(Saved entries)
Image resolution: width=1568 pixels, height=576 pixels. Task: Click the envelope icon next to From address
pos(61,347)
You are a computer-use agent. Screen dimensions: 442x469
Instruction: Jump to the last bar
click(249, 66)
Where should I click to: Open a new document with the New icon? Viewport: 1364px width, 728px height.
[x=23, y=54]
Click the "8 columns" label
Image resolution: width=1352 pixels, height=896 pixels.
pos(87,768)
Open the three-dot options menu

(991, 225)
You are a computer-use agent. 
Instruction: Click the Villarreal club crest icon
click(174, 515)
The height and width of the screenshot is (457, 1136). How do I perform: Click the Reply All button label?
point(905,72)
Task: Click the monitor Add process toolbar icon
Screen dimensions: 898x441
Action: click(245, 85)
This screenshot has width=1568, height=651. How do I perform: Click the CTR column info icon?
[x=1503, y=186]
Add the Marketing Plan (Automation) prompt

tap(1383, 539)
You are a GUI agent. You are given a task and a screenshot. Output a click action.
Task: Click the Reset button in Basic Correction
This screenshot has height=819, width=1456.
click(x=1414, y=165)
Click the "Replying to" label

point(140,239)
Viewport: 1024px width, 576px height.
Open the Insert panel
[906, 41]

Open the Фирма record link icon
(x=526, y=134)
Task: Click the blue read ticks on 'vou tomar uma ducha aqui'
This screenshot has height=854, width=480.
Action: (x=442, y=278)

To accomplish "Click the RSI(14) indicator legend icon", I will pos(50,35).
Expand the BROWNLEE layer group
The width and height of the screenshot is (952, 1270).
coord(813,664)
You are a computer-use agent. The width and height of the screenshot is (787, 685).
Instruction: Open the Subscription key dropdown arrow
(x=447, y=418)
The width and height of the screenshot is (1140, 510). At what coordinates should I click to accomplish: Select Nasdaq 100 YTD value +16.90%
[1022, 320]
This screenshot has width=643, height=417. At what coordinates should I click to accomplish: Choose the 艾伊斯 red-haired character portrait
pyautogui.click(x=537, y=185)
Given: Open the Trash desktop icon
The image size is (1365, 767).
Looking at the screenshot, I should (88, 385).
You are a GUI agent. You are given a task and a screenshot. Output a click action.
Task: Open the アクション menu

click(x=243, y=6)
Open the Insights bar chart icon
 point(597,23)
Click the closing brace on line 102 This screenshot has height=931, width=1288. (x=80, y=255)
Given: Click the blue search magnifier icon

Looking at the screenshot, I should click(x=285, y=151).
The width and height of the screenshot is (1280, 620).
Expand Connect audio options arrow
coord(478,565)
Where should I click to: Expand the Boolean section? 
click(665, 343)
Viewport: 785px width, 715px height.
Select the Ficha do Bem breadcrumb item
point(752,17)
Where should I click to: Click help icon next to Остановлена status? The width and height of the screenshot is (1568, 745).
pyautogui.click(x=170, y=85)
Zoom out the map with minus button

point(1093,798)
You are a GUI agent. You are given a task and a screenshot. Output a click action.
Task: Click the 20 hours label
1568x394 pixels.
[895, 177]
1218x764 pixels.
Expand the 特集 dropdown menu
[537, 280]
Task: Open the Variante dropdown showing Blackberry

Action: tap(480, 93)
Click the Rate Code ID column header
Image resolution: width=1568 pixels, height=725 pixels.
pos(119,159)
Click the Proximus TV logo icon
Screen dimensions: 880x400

Task goal -
Please extract every line of the records that contains the string "computer". Case matters.

Output for this exercise -
You are a computer-use agent. Screen dimensions: 442x469
You are a computer-use agent. 
You are a computer-use agent. The width and height of the screenshot is (787, 685).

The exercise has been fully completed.